Copy out the passage on the history of English rugby union's Premiership word for word, with nothing changed.

------ Source document ------

The competition has been played since 1987, and has evolved into the current Premiership system. The current champions are Leicester Tigers. The most recently promoted side are Saracens, who returned to the top flight in 2021.

History

Beginnings: English domestic rugby union until 1972
The governing body of rugby union in England, the Rugby Football Union (RFU), long resisted leagues as it was believed that the introduction of leagues would increase 'dirty' play and put pressure on clubs to pay their players (thereby contravening the amateur ethos). Instead, clubs arranged their own fixtures and had traditional games. The only organised tournaments were the County Cups and County Championship – the former played by clubs and the latter by County representative teams. The Daily Telegraph and a few local newspapers – such as the Yorkshire Post – compiled 'pennants' based on teams' performances, but as the strength of fixture lists varied, it was at best an estimate of a team's performance throughout a season.

1972–1995: Leagues and cups
In 1972 the RFU sanctioned a national knock-out cup – the RFU Club Competition, the predecessor to the Anglo-Welsh Cup – followed first by regional merit tables and then, in the mid-1980s, by national merit tables. One of the casualties of the move to competitive leagues was the loss of some traditional games as the new fixture lists didn't allow time for all of them.

The league system has evolved since its start in 1987 when the Courage Leagues were formed – a league pyramid with roughly 1,000 clubs playing in 108 leagues, each with promotion and relegation.

In the first season, clubs were expected to arrange the fixtures on mutually convenient dates. The clubs involved were Bath, Bristol, Coventry, Gloucester, Harlequins, Leicester, Moseley, Nottingham, Orrell, Sale, Wasps and Waterloo. That first season was an unqualified success, with clubs in the upper echelons of the national leagues reporting increased crowds, interest from both local backers and national companies, and higher skill levels among players exposed to regular competition. The fears that leagues would lead to greater violence on the field proved largely unfounded.

------ Records ------

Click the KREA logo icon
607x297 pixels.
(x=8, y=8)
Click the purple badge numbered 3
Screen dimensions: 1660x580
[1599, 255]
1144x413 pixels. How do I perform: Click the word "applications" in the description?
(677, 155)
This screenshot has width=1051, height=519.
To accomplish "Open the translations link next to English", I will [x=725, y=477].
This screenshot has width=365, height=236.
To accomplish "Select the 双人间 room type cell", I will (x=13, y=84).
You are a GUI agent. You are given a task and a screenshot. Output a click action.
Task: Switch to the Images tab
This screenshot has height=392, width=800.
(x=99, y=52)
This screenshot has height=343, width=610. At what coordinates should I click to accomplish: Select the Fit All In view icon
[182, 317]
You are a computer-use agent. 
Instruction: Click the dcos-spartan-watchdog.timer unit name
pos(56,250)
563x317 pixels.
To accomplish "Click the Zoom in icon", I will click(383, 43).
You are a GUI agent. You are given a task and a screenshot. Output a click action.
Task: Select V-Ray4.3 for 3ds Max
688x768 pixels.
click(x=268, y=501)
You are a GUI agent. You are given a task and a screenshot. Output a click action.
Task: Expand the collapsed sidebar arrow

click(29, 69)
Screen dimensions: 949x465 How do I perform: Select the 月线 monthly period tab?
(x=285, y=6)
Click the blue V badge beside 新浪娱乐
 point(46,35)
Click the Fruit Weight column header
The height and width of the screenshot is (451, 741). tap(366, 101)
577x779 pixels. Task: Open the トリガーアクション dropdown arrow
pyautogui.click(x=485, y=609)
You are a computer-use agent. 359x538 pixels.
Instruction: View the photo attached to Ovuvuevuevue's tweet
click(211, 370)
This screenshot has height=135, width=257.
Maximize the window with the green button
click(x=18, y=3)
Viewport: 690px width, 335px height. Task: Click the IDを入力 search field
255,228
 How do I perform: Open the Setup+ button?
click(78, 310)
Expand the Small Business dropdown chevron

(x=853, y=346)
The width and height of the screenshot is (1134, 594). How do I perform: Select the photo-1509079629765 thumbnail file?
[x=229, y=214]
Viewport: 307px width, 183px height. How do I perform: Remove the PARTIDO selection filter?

------

• [Your response]:
The competition has been played since 1987, and has evolved into the current Premiership system. The current champions are Leicester Tigers. The most recently promoted side are Saracens, who returned to the top flight in 2021.

History

Beginnings: English domestic rugby union until 1972
The governing body of rugby union in England, the Rugby Football Union (RFU), long resisted leagues as it was believed that the introduction of leagues would increase 'dirty' play and put pressure on clubs to pay their players (thereby contravening the amateur ethos). Instead, clubs arranged their own fixtures and had traditional games. The only organised tournaments were the County Cups and County Championship – the former played by clubs and the latter by County representative teams. The Daily Telegraph and a few local newspapers – such as the Yorkshire Post – compiled 'pennants' based on teams' performances, but as the strength of fixture lists varied, it was at best an estimate of a team's performance throughout a season.

1972–1995: Leagues and cups
In 1972 the RFU sanctioned a national knock-out cup – the RFU Club Competition, the predecessor to the Anglo-Welsh Cup – followed first by regional merit tables and then, in the mid-1980s, by national merit tables. One of the casualties of the move to competitive leagues was the loss of some traditional games as the new fixture lists didn't allow time for all of them.

The league system has evolved since its start in 1987 when the Courage Leagues were formed – a league pyramid with roughly 1,000 clubs playing in 108 leagues, each with promotion and relegation.

In the first season, clubs were expected to arrange the fixtures on mutually convenient dates. The clubs involved were Bath, Bristol, Coventry, Gloucester, Harlequins, Leicester, Moseley, Nottingham, Orrell, Sale, Wasps and Waterloo. That first season was an unqualified success, with clubs in the upper echelons of the national leagues reporting increased crowds, interest from both local backers and national companies, and higher skill levels among players exposed to regular competition. The fears that leagues would lead to greater violence on the field proved largely unfounded.